Thursday 8 May 2014

Postcard from Perth 22


AGWA: Impact/Guy Grey-Smith


It’s no secret that the Art Gallery of WA is going through some serious soul-searching after the humiliating cancellation late last year of the remaining three exhibitions in a series of six scheduled in partnership with the New York Museum of Modern Art due to a disappointing shortfall in attendance numbers. Picasso to Warhol in 2012 and Van Gogh, Dali and Beyond in 2013 were both small but perfectly proportioned, intelligently themed and thoughtfully laid out selections from MoMA’s unparalleled collection of modernist and contemporary work (I didn’t see the intervening show Picturing New York); but AGWA self-evidently overreached itself when it came to anticipated revenue, freight and insurance costs. It was a valiant attempt to put Perth on the map in terms of exclusive international exhibitions; and according to gallery figures the series attracted over 230,000 people, 60% of whom were new visitors or hadn’t been to the gallery for the last three years, and 20% of whom were from interstate or overseas; but in a city the size of Perth, and given the associated costs, in the long run even these figures simply weren’t sustainable. The cancellation of the next instalment in the series, Stranger than Fiction: Art of Our Time, also left an embarrassing hole in terms of AGWA’s presence as part of the Perth Festival, with its most spectacular recent acquisition, William Kentridge’s The Refusal of Time, being installed across the square at PICA.

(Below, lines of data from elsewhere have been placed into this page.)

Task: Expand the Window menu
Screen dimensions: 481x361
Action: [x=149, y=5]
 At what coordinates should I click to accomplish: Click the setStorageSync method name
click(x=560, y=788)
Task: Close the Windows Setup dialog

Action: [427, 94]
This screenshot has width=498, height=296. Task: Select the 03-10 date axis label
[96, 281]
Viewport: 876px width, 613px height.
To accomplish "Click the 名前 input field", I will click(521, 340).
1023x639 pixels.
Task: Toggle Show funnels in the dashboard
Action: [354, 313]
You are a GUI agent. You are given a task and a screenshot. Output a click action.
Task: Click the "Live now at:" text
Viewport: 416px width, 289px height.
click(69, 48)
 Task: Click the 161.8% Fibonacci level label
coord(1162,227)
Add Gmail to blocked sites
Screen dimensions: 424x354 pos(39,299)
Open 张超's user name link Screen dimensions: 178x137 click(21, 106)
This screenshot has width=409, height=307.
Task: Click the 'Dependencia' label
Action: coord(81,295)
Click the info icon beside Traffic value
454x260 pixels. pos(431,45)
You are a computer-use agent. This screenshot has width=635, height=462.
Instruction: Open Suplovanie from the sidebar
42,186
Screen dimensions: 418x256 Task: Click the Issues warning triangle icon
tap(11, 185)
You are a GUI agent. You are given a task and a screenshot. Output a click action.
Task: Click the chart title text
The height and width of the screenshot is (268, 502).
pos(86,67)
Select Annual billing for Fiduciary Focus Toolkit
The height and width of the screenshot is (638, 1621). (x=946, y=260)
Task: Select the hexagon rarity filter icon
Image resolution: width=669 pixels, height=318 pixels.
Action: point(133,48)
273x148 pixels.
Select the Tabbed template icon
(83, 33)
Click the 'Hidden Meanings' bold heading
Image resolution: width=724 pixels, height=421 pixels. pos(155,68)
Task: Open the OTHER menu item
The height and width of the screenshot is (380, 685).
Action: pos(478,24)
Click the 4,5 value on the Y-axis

Partly to make up for this gap is the current exhibition of recently acquired contemporary international and Australian works mostly using video and collectively entitled Impact. Perhaps inevitably the show lacks overall coherence and I found it hugely variable in quality. Nevertheless it’s an interesting cross-section of current practice, and several works stood out for me.

The first room in fact offers two simple but monumental and moving meditations on traumatic events in recent contemporary history: Moroccan artist Mounir Fatmi’s illuminated sculpture of French and Arabic books perched on a table-top and casting the shadow of pre-9/11 Manhattan in silhouette against the wall; and Turkish artist Hale Tenger’s large-scale wall-projection of illegal video footage shot just after former Lebanese Prime Minister Rafiq Hariri was assassinated and featuring the façade of a hotel in Beirut outside which the event took place. A haunting five-minute still-shot of row upon row of identical balcony windows – their variously closed curtains flapping gently in the breeze – is suddenly and jarringly interrupted by a few seconds of shaky black-and-white footage of the same façade at night, broken by mysterious flashes of noise and light. The use of the gallery walls as projection surfaces for both works underscored for me the paradoxical vulnerability of the respective buildings and their occupants.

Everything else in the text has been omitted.